Stored records:
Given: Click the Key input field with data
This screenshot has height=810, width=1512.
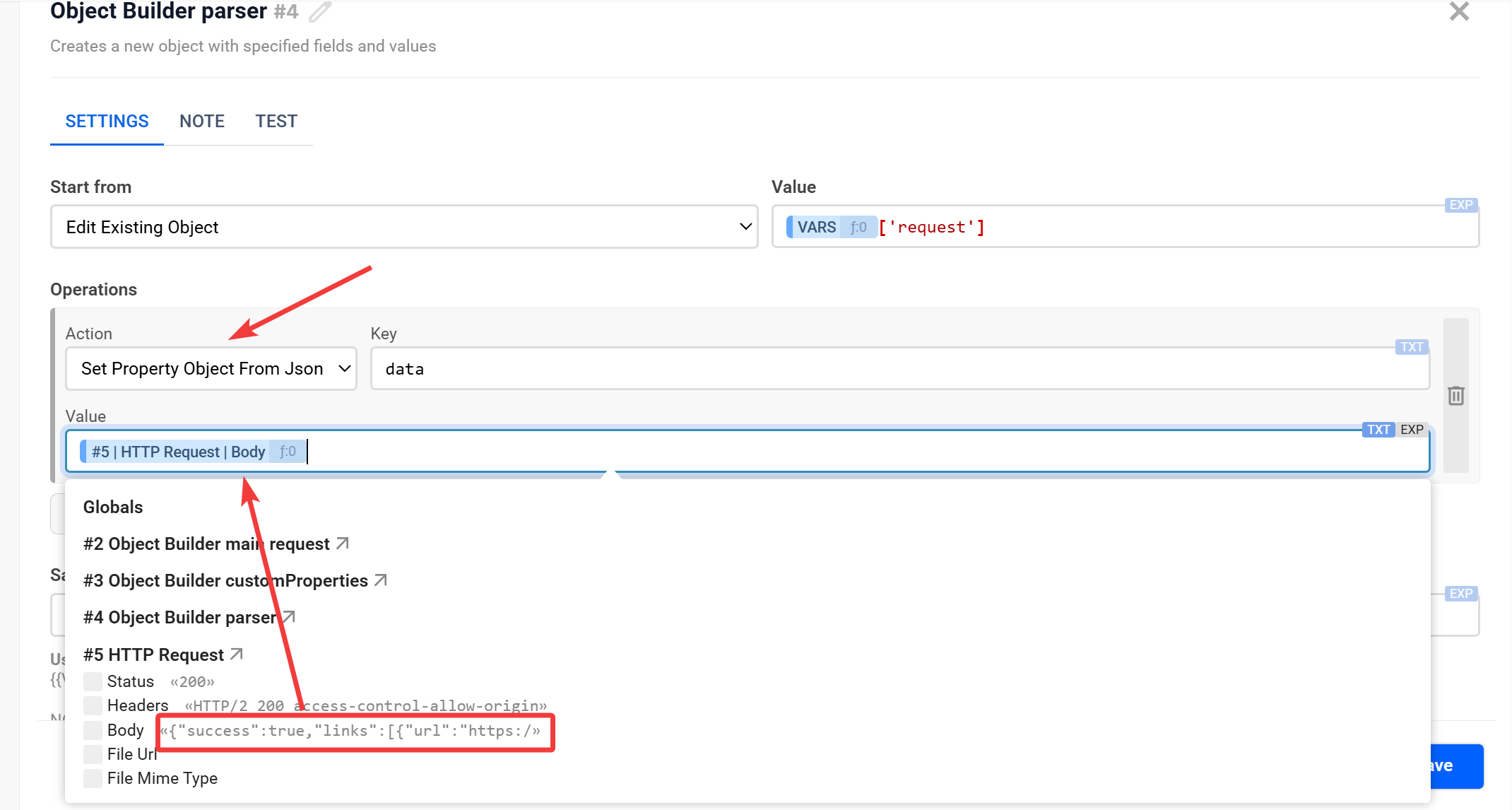Looking at the screenshot, I should [x=899, y=368].
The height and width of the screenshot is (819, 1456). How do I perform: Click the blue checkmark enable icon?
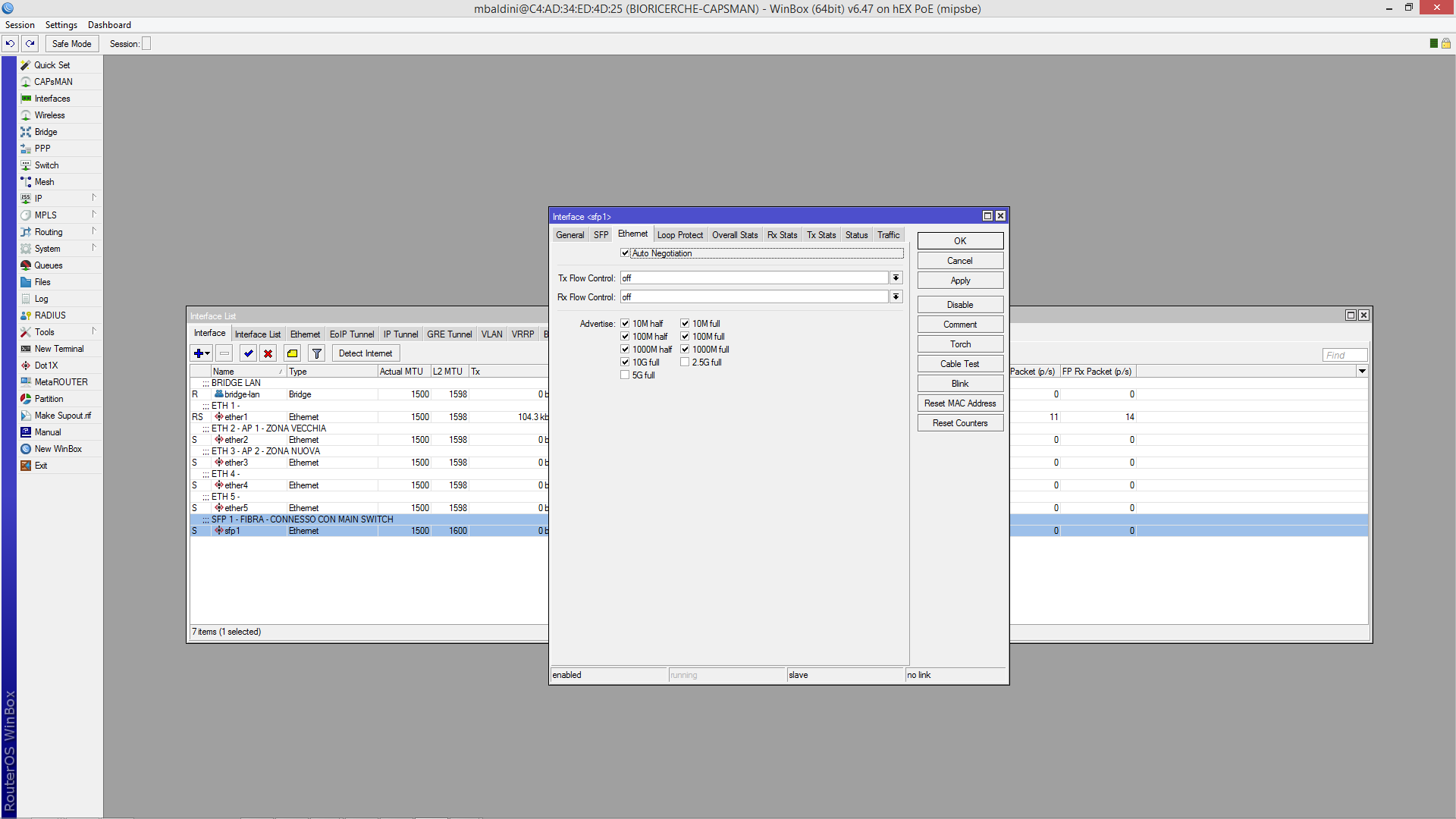pyautogui.click(x=248, y=353)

* _What you are asked to do_: Exactly as written, print each entry, leaving all pictures out.

* _Result of the exercise_:
Given: Click the Key input field with data
This screenshot has height=810, width=1512.
Looking at the screenshot, I should [x=899, y=368].
The height and width of the screenshot is (819, 1456). How do I perform: Click the blue checkmark enable icon?
pyautogui.click(x=248, y=353)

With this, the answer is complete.